Step 6: Adding Custom DNS Entries Persistently

For internal hostnames that should not be in public DNS, you have three main options on RHEL 7: /etc/hosts for a small number of static entries, a local DNS server (like BIND or dnsmasq) for larger environments, or split-horizon DNS.

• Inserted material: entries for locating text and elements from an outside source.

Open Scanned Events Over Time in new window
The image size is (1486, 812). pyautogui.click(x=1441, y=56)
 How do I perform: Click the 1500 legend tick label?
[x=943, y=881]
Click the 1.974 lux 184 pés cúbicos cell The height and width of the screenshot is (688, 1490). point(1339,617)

# For a handful of static entries, /etc/hosts is simplest
cat >> /etc/hosts < /etc/dnsmasq.d/internal.conf << 'EOF'
address=/gitlab.internal.example.com/192.168.10.100
address=/nexus.internal.example.com/192.168.10.101
EOF

# Enable and start dnsmasq
systemctl enable dnsmasq
systemctl start dnsmasq

# Configure resolv.conf to use localhost first
nmcli connection modify ens33 ipv4.dns "127.0.0.1 192.168.1.1"
nmcli connection up ens33

Conclusion

DNS resolution on RHEL 7 is a multi-layer system: /etc/hosts for static overrides, /etc/resolv.conf for DNS server configuration, and /etc/nsswitch.conf to control which source is consulted first. The critical operational point is that NetworkManager owns /etc/resolv.conf by default — always configure DNS through nmcli or suppress NetworkManager’s management of that file to ensure your settings survive a reboot. Use dig, nslookup and host routinely to verify resolution from multiple angles, and consider a local dnsmasq instance when you need to resolve more than a few internal names without deploying a full BIND server.